▶ Assigned task: The result should be an exact copy of the entries below, free of pictures.

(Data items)
########################################

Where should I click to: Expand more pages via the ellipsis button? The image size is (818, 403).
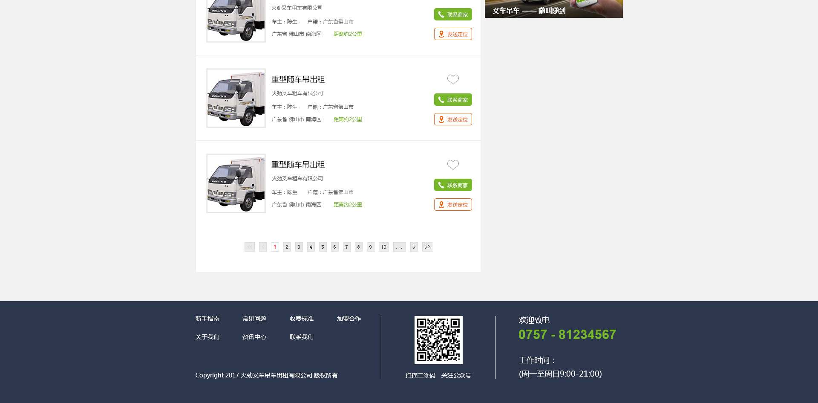(x=399, y=247)
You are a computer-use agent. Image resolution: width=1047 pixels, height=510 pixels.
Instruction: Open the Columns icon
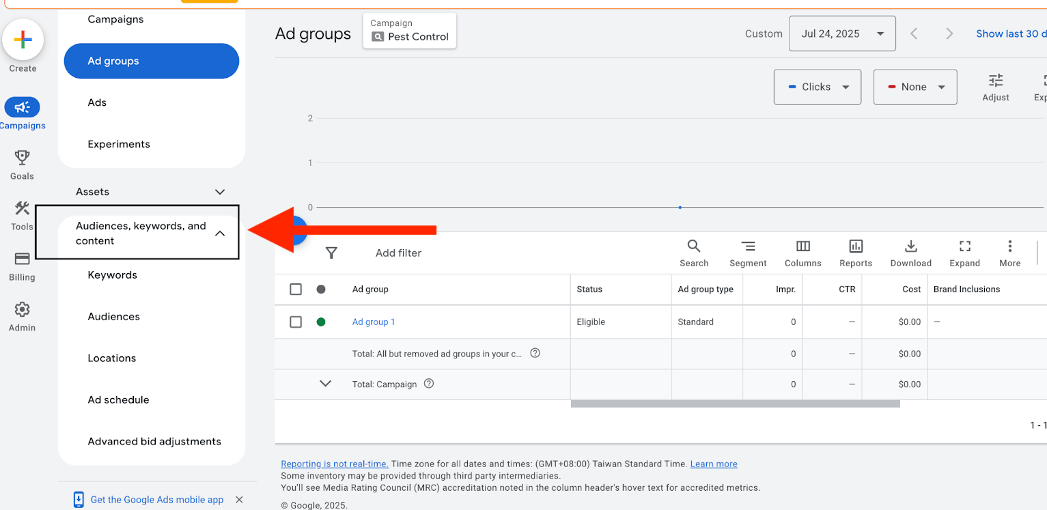[x=802, y=246]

########################################

▶ Finished exercise:
Where should I click to: Expand more pages via the ellipsis button? The image size is (818, 403).
(x=399, y=247)
You are a computer-use agent. Image resolution: width=1047 pixels, height=510 pixels.
Instruction: Open the Columns icon
[x=802, y=246]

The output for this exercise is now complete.